What’s been trending?
In theory, we have the stage set, it seems, but Communicate, in association with Clique Communications Group, went back and analyzed the most viral events of the last one and a half year.
1. Ellen’s Oscar Selfie
At the 2013 Oscars, host Ellen DeGeneres asked Meryl Streep to take a selfie with her that’d as monumental as Streep’s 18 Oscar nominations. Clicked with a Samsung Galazy, the selfie ended up being probably even more monumental than Streep’s nominations as other stars gathered around to take a picture that ended up crashing Twitter, due to the unprecedented high activity. The tweet went on to become the most popular tweet of all time with 3.35 million retweets and 2.02 million favorites. It was later discovered that the selfie was part of a $20 million paid sponsorship by Samsung. To show their gratitude to DeGeneres, the brand decided to donate $3 million to two of her favorite charities, thus generating further media attention.
2. Pharrel Williams’ Happy
Pharrell’s lead single from the album Girl went on to become one of the chart-toppers in late 2013. In early 2014, it became a widely successful user-generated video series as people around the world started making their own #Happy videos. By April 26, 2014, the original music video had exceeded 204 million views and there were more than 1.8 million different user-generated video entries of the song on YouTube. The original video has crossed 619 million views at the time of compiling this research.
3. ALS Ice Bucket Challenge
In 2014, the ALS Association (ALSA), a non-profit organization fighting Lou Gehrig’s disease, initiated what we today know as the Ice Bucket Challenge. The idea was for people to pour a bucket of ice-cold water on their heads and nominate three more people to do the same – and to donate money to the organization. While it’s unclear who undertook the first challenge, many famous personalities from the fields of business, politics and Hollywood took part, giving it a boost. By September 2014 there were more than 17 million videos related to the Ice Bucket Challenge shared on Facebook, viewed more than 10 billion times by more than 440 million people. YouTube says almost 2.3 million Ice Bucket videos were uploaded and from June 1 to August 17, more than 28 million Facebook users talked about the Ice Bucket Challenge on the network.

○ ○ ○

- PROBLEMS AND TASKS
1 – Answer these from the excerpt on viral events:
(a) How many retweets did the Oscar selfie tweet receive?
(b) By April 26, 2014, how many user-generated video entries of the song Happy were on YouTube?
(c) How many more people was each Ice Bucket Challenge participant supposed to nominate?
2 – Carry on writing the excerpt on viral events, starting after its last sentence.

- DATA SECTION
○ ○ ○

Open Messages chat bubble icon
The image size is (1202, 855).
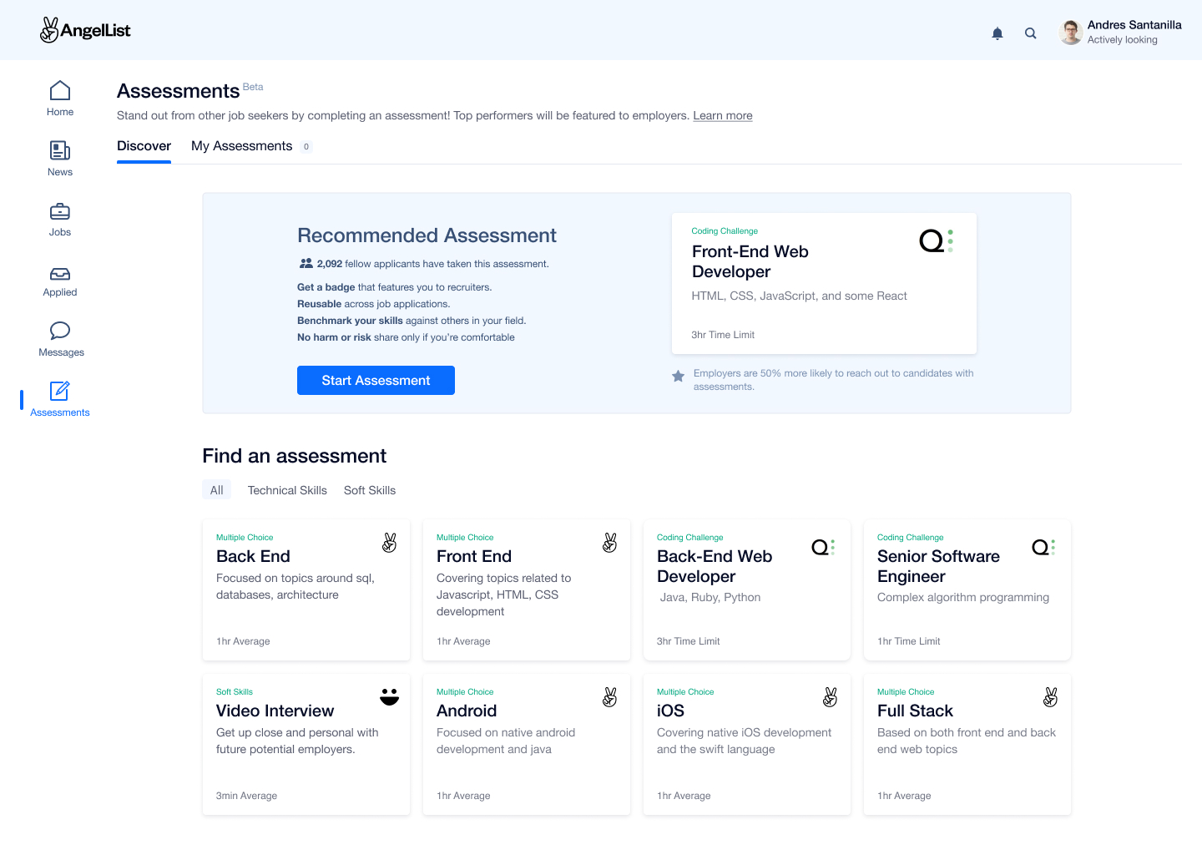click(x=60, y=339)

○ ○ ○

- ANSWERS FOR THE TASKS
1 –
(a) 3.35 million
(b) More than 1.8 million
(c) Three

2 –
4.“ First Kiss”
In March 2014, an LA-based women’s clothing line named Wren came up with content that turned out to be extremely viral. Shot by independent filmmaker Tatia Pilieva, “First Kiss” showed strangers meeting for the first time and kissing each other. It generated 77.8 million views, 1,392,296 Facebook shares, and 68,740 Twitter shares in just 31 days, and directly led to an increase in the brand’s website traffic by 14,000 percent. More importantly, it had increased sales by 13,000 percent. At the time of compiling this list, the video had garnered more than 156 million views and inspired multiple adaptations and parodies.
5. The Dress
Over a weekend in February, a Tumblr post asking what color a dress is resulted in the Internet losing all sanity. Due to some visual illusion and/or lighting effect, some people said the dress was black and blue while others saw it as white and gold. After Buzzfeed picked up the story, there were more than 670,000 people viewing the post simultaneously at one point, garnering 16 million hits in six hours. The original Tumblr post got 73 million page views and 485,000 notes. As per Facebook’s data, 42 percent of Facebook users were on team Black and Blue, while 58 percent were on team White and Gold.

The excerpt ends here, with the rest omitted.